> WHAT IS BEING ASKED:
Pick up the notes on ROC curves and AUC below after their last line and write the part that comes next.

═══ TEXT PROVIDED ═══

Receiver Operating Characteristic Curve

  • a graphical plot that explains how well a binary classifier system performs as the threshold at which it calls a data point as positive is varied.
  • ROC graphs were originally used in the communications area to look at false alarm rates.
  • The x-axis is the false positive
  • The y-axis is the true positive rate (sensitivity, recall)
  • ROC graphs contain all the information in the confusion matrix.
    • TPR(=TP/(TP+FN)), FPR(=FP/(FP+TN))
  • a visual tool to compare trade-offs between the ability of a classifier to correctly identify positive cases and the number of negative cases that are incorrectly identified.
  • an essential evaluation metric for checking the performance of a classification model.

AUC

Area Under the ROC Curve

  • AUC 0: the model predicts a negative class as a positive class and vice versa.
  • AUC 0.5: the model has no discriminative capacity to differentiate between negative class and positive class
    • diagonal line from (0,0) to (1,1)
  • AUC 0.7: 70% chance that the model will be able to differentiate between the positive and negative classes.
  • AUC 1: the model predicts all positive class as positive class and all negative class as negative class.
  • ROC is a probability curve and AUC represents the degree of separability
  • It shows how capable the model is of differentiating between the classes.

═══ INFORMATION SUPPLIED ═══

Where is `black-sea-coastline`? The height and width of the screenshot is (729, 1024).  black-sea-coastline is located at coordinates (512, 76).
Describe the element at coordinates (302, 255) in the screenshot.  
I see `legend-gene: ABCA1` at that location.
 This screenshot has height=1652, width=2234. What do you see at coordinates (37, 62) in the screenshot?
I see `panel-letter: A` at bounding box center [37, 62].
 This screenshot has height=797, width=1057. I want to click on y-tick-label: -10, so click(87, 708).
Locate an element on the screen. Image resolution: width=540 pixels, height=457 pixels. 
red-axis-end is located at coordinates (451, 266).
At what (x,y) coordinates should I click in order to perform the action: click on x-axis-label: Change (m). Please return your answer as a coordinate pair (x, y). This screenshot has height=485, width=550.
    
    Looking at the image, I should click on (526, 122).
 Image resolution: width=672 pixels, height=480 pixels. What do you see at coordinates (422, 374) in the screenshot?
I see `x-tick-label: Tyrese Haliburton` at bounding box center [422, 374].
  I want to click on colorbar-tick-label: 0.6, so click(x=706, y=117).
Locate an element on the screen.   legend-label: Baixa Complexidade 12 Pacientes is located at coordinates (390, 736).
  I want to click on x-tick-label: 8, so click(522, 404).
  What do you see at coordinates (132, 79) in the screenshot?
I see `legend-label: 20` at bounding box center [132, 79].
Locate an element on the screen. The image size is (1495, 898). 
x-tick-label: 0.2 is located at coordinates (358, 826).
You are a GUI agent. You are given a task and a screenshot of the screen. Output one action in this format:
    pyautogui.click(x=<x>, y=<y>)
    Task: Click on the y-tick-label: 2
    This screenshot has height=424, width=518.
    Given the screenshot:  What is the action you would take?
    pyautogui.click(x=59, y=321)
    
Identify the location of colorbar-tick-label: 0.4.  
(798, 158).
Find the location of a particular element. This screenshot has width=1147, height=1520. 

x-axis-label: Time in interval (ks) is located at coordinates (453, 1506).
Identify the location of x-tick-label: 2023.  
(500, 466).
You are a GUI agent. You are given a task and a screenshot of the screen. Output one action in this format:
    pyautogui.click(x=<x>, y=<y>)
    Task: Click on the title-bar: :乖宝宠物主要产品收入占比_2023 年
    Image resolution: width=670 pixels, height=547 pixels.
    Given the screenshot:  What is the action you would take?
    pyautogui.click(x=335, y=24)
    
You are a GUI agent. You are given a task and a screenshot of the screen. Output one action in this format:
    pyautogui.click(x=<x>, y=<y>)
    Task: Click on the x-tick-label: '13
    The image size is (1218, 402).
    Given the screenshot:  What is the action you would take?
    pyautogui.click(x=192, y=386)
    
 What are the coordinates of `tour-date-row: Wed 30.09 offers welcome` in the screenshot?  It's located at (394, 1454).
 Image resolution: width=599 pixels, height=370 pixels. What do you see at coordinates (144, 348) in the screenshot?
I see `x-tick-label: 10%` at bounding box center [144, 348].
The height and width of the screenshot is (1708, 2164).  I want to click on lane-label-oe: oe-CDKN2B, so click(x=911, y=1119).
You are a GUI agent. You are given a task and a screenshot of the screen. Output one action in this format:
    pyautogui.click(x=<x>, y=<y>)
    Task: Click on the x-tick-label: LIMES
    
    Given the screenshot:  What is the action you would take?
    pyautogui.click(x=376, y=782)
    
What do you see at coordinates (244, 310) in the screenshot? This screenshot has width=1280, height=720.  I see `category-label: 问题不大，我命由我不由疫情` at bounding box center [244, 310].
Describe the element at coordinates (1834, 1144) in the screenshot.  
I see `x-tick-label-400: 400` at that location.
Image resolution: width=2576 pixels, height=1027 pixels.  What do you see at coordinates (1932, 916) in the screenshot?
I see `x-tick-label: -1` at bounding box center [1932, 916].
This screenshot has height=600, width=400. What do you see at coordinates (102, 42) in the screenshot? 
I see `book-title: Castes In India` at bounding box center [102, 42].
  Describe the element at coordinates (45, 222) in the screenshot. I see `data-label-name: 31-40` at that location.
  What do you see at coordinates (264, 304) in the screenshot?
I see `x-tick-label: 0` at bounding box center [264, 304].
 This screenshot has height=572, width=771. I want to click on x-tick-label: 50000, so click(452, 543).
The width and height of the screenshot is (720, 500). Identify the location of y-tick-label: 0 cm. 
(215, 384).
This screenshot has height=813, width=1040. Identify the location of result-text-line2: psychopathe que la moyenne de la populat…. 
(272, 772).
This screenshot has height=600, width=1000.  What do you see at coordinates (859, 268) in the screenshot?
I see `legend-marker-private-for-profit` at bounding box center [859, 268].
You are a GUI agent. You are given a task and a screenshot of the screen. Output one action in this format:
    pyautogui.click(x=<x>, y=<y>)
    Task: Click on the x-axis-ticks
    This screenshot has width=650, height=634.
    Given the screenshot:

═══

> TASK OUTPUT:
Training/testing split

  • train-test split procedure is used to estimate the performance of machine learning algorithms
  • should not be used
    • when the dataset is small
    • when the dataset is imbalanced
    • where additional configuration is required
    • train_test_split(..., stratify=y)
  • most common approach to validate model performance
    • traning data is 80%
    • testing data is 20%

k-fold cross-validation

  • helps select the model which will perform best on unseen data
  • overcoming the problem of overfitting and underfitting.
  • a parameter called k defines the number of portions that a given data sample will be split into.
  • k-fold cross-validation has less bias because it ensures that every single discovery from the main dataset has a chance to appear in both training and test sets.
Iteration of a 5-fold cross-validation

# X = Test set
# T = Train set
1st fold : XXXX TTTTTTTTTTTTT
2nd fold : TTTT XXXX TTTTTTTT
3rd fold : TTTTTT XXXX TTTTTT
4th fold : TTTTTTTT XXXX TTTT
5th fold : TTTTTTTTTTTTT XXXX
k = 3
dataset = [1, 2, 3, 4, 5, 6]

fold1 = [5, 2]
fold2 = [1, 3]
fold3 = [4, 6]
  • Model1 will be trained on fold1 and fold2, and tested on fold3
  • Model2 will be trained on fold2 and fold3, and tested on fold1
  • Model3 will be trained on fold1 and fold3, and tested on fold2
  • we can take the accuracy as the average of all rounds to get the final accuracy.

Bias-variance decomposition

a formal method for understanding the prediction error of a model.

  • the average of the distance between the target and model predictions.
  • simple model: High bias, Low variance → Underfitting
    • not complex, high error component
  • complex model: Low bias, High variance → Overfitting
    • quite sensitive to the specific training set

Bias

the average of the distance between the target and model predictions.

  • how well the model can do for any training set.
  • the difference between the expected value and the parameter that we want to estimate
  • Bias=E[θ^]θ\text{Bias} = E[\hat{\theta}] - \theta
    • If the bias is exactly zero, the estimator is unbiased
    • If the bias is greater than zero, the estimator is positively biased
    • If the bias is less than zero, the estimator is negatively biased

Variance

the deviation between the average prediction value and the predicted value.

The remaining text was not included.